Stored records
········

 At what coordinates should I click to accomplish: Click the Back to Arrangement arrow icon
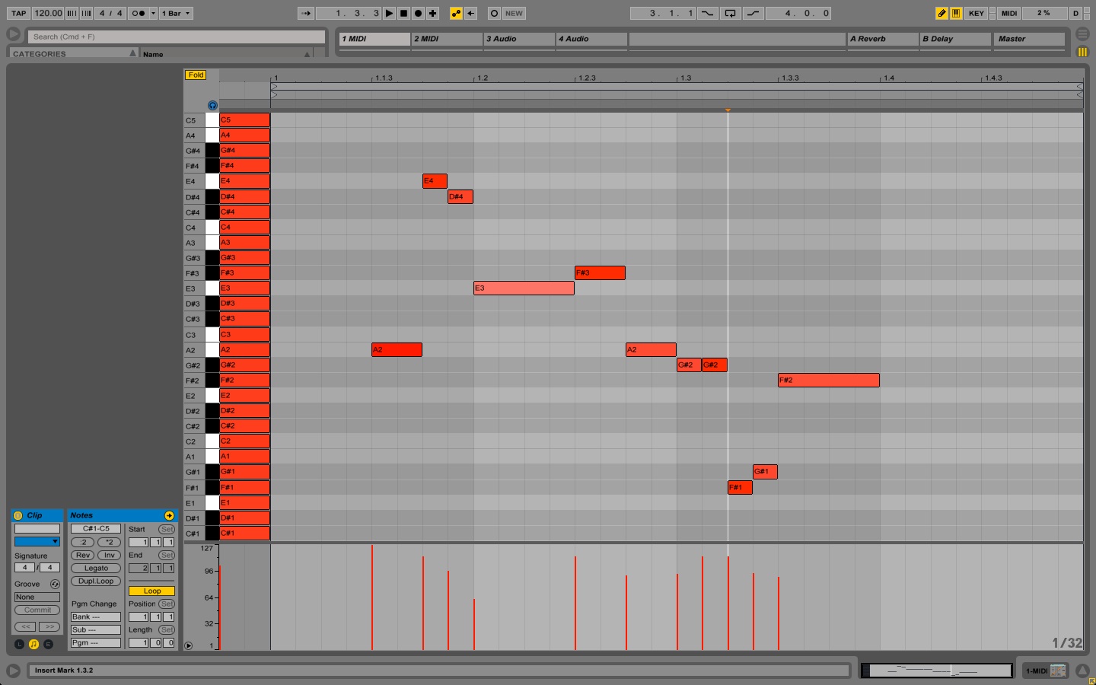(470, 13)
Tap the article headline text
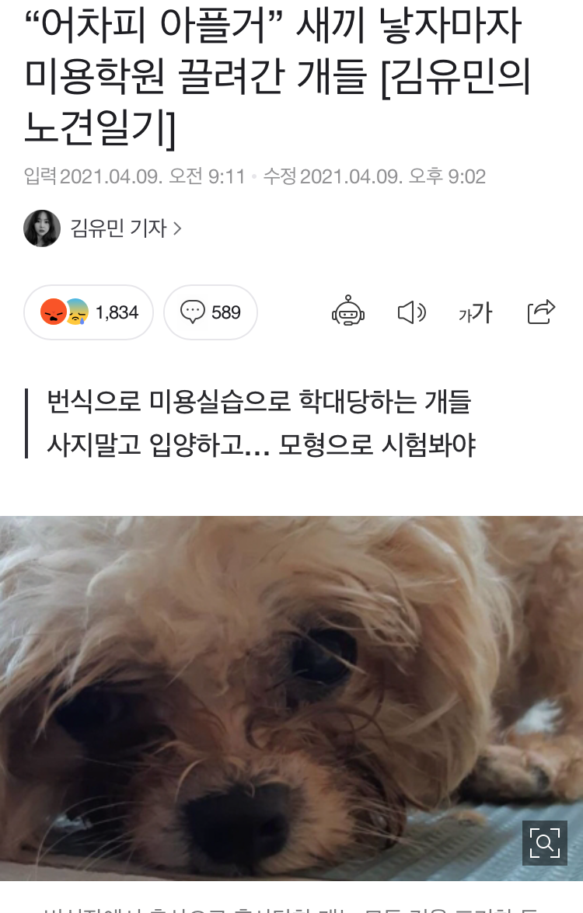Viewport: 583px width, 913px height. click(278, 75)
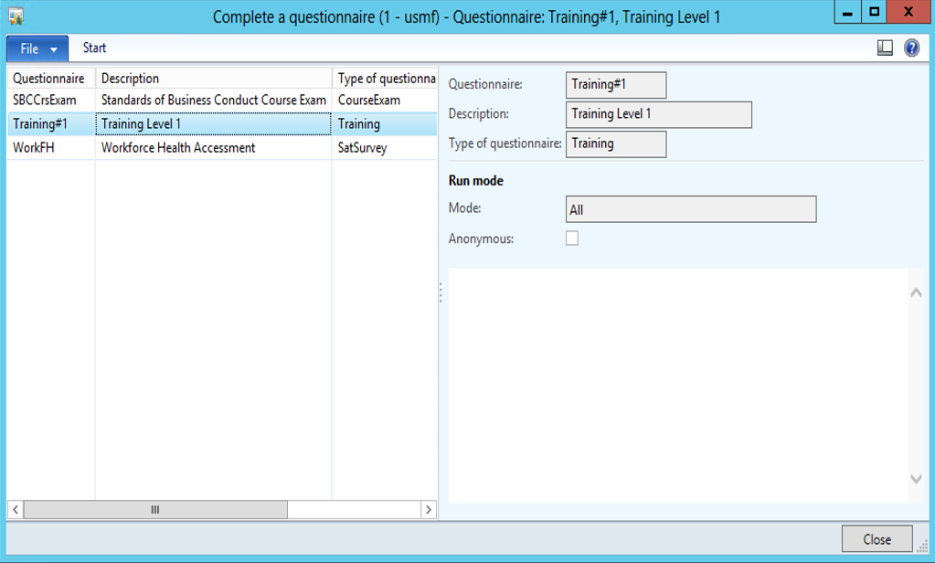Image resolution: width=935 pixels, height=563 pixels.
Task: Click the Description field Training Level 1
Action: pos(658,114)
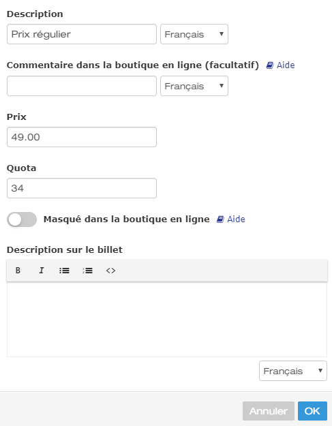Open the Description language dropdown
332x426 pixels.
[x=194, y=34]
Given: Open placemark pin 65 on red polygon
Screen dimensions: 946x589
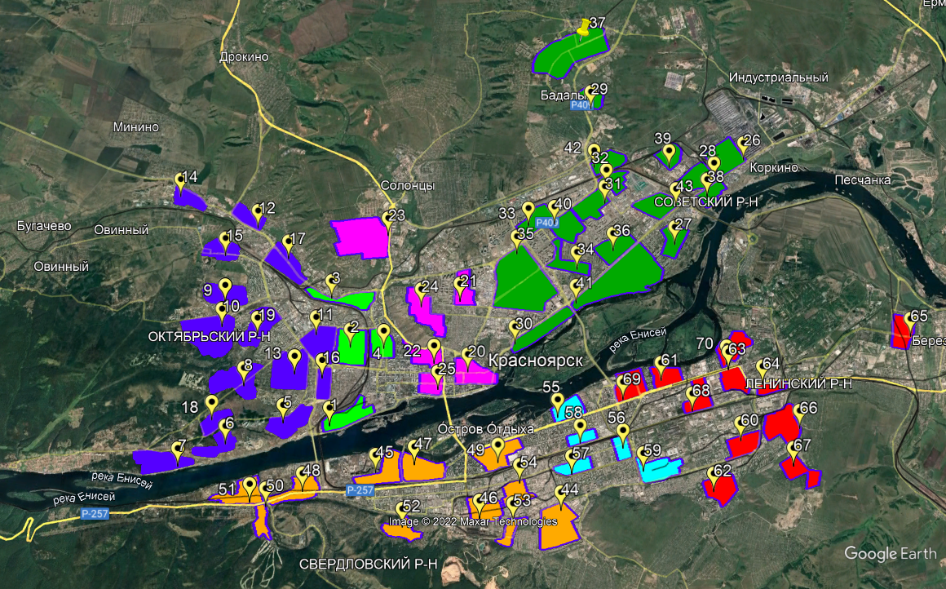Looking at the screenshot, I should (909, 320).
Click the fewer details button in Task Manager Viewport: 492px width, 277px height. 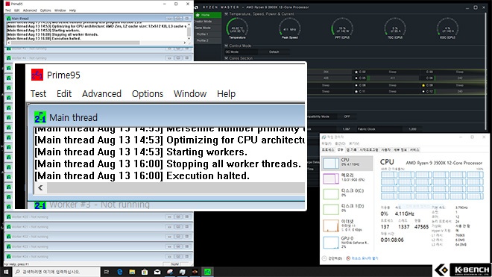(332, 258)
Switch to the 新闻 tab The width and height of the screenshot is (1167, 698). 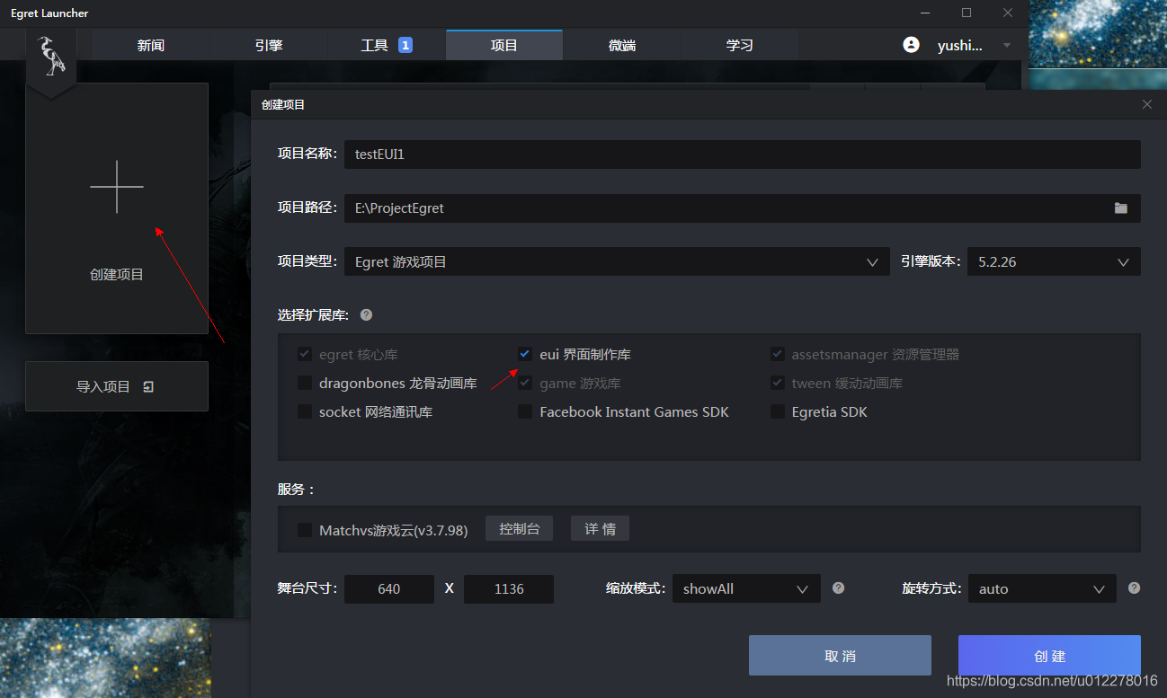coord(150,44)
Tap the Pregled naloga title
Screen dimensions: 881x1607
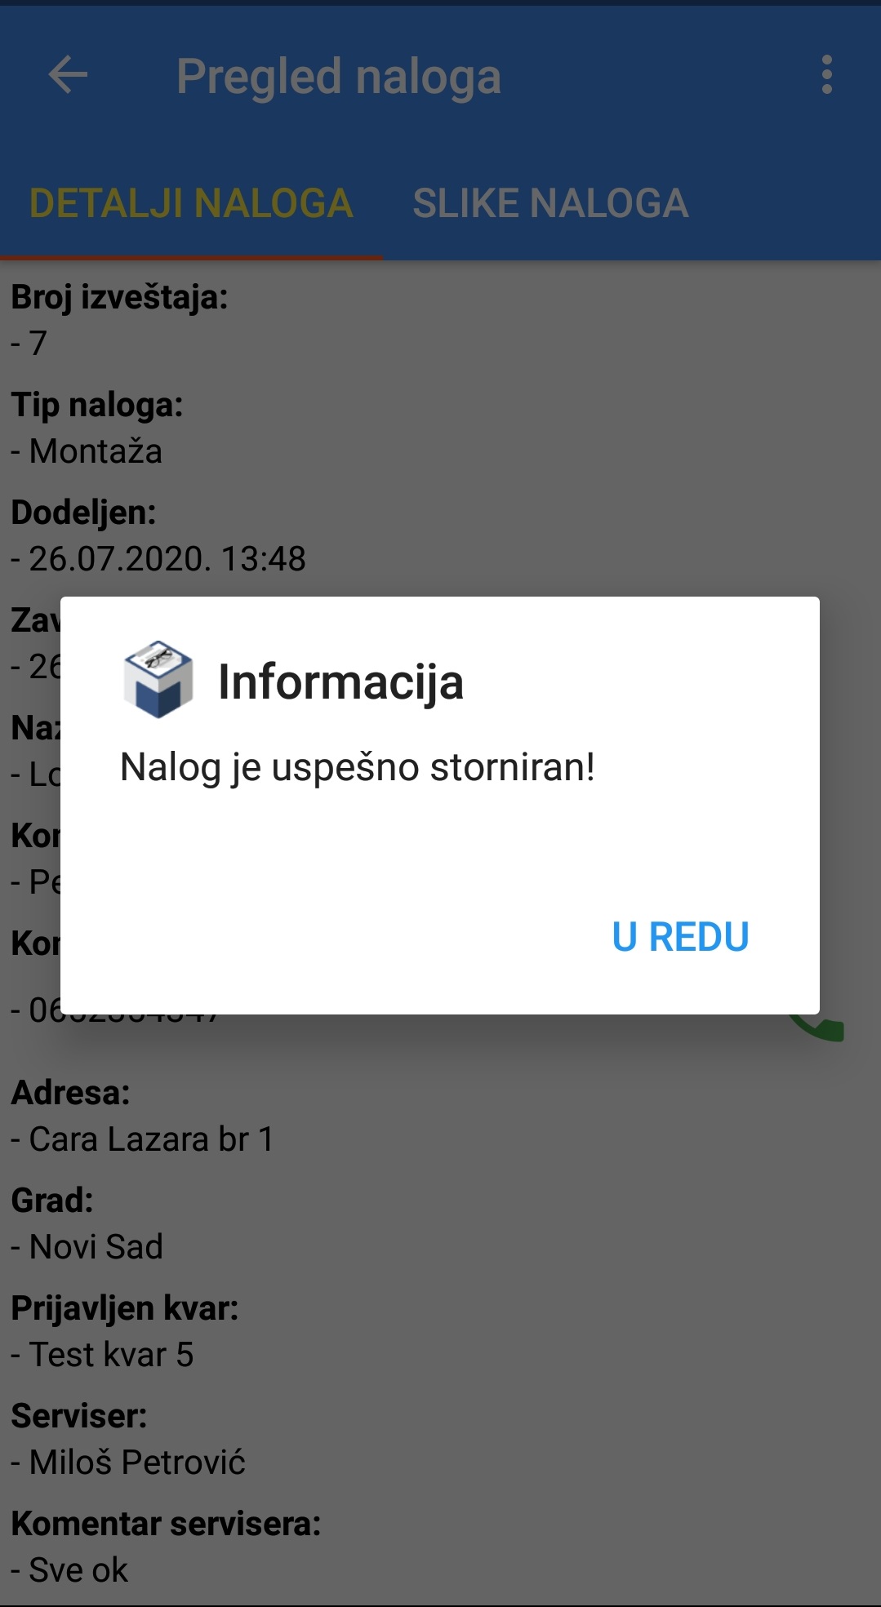point(339,77)
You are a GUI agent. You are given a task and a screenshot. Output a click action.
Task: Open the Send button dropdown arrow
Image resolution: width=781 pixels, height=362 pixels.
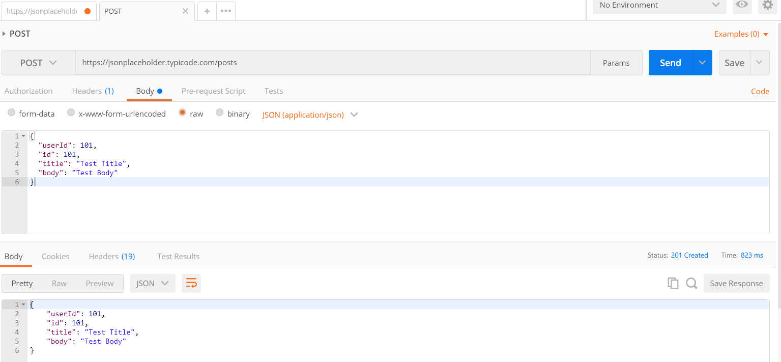(x=702, y=62)
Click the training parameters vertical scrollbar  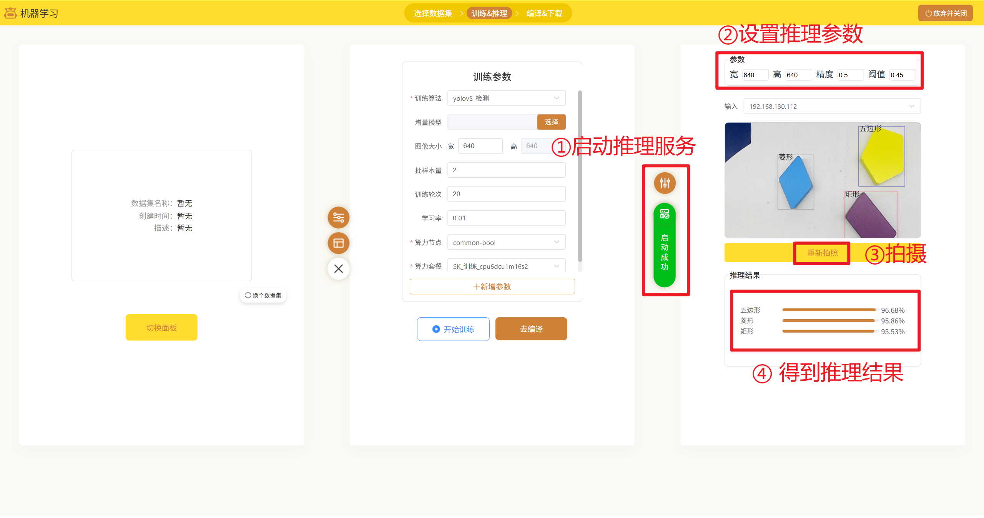(x=580, y=176)
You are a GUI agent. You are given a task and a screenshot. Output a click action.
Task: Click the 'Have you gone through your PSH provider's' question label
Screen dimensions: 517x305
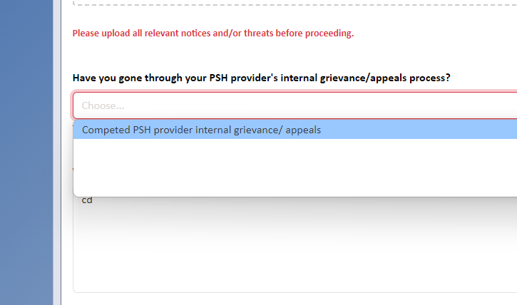point(262,78)
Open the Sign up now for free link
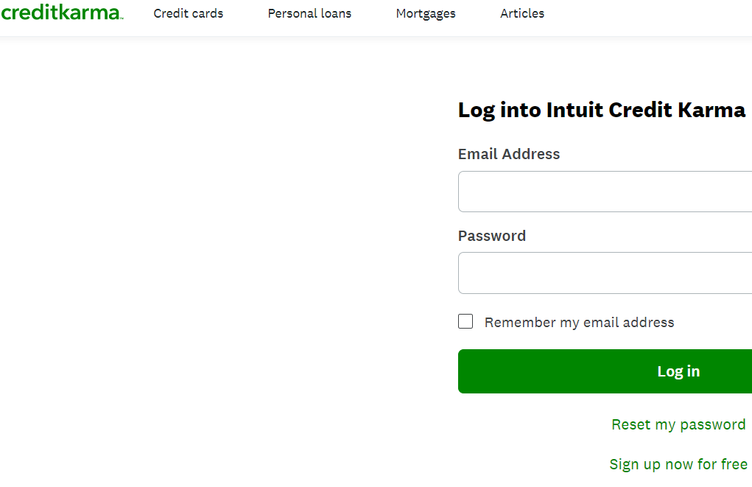752x487 pixels. click(678, 464)
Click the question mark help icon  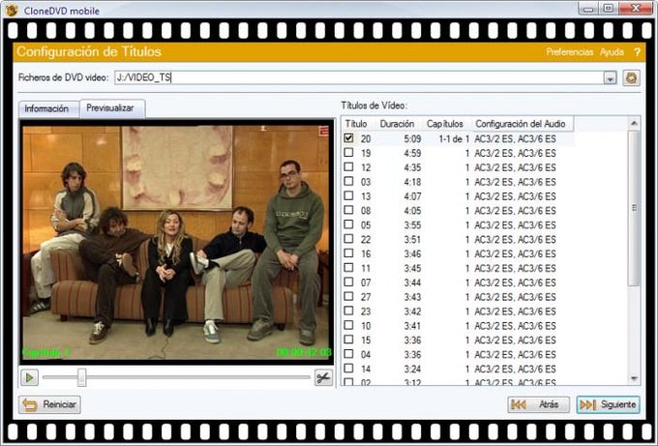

········

- _EXERCISE DIRECTIONS_: An exact transcription is needed, covering the line with "Open the Sign up now for free link" and every line after it to the end of the entries, but not the pictures.

- _WRITTEN RESPONSE_:
Open the Sign up now for free link
752x487 pixels. click(678, 464)
Click the question mark help icon  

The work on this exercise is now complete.